Herr Kollege, Sie müssen zum Schluss kommen. Es gibt auch noch den Wunsch nach einer Zwischenfrage. Das muss jetzt aber schnell über die Bühne gehen.
Ich komme zum Schluss.– Es geht um die Lösung des Problems, dass sich kriminelle Extremisten den Rechtsstaat mit seinen ausgeprägten prozessualen Individualrechtsschutzmöglichkeiten zunutze machen und sich jahrelang durch alle Instanzen klagen und letztlich nicht mehr abgeschoben werden können.
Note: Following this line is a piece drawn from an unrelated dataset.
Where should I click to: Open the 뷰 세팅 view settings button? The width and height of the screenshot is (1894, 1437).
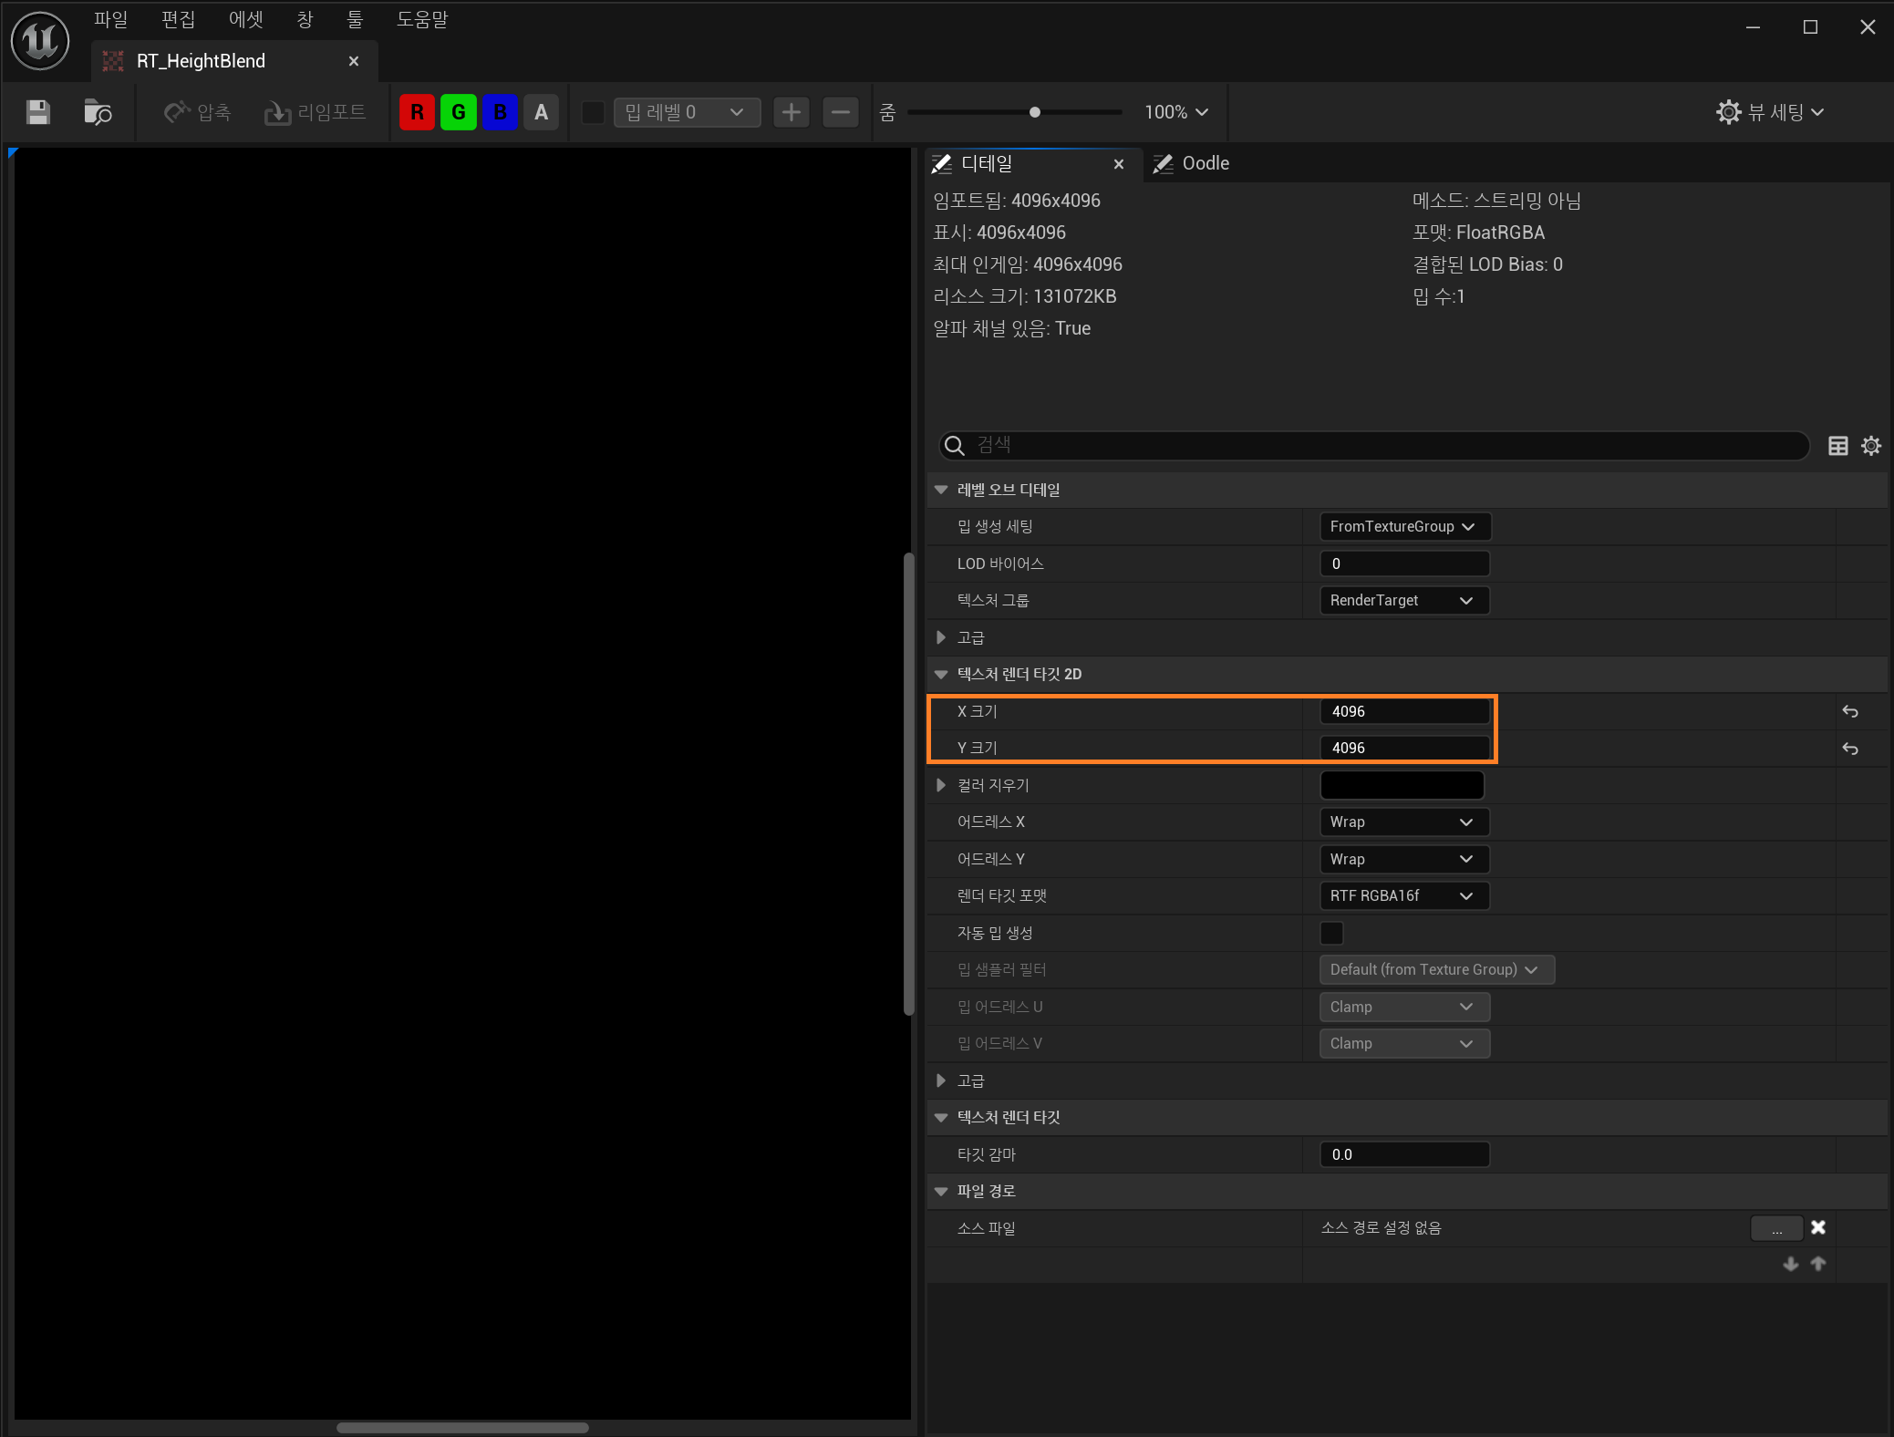tap(1769, 112)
(Priska Hinz (BÜNDNIS 90/DIE GRÜNEN): Das können Sie doch nicht wirklich ernst meinen! – Frank-Peter Kaufmann (BÜNDNIS 90/DIE GRÜ- NEN): Und Sie wollen den Rechtsstaat bei Gelegenheit abschaffen oder einschränken!)
Das lehnen Sie von Rot-Grün ab. Ich meine, das muss Gegenstand des Zuwanderungsgesetzes werden. Daher wollen wir lieber ein gutes statt ein schnelles Recht. – Herzlichen Dank.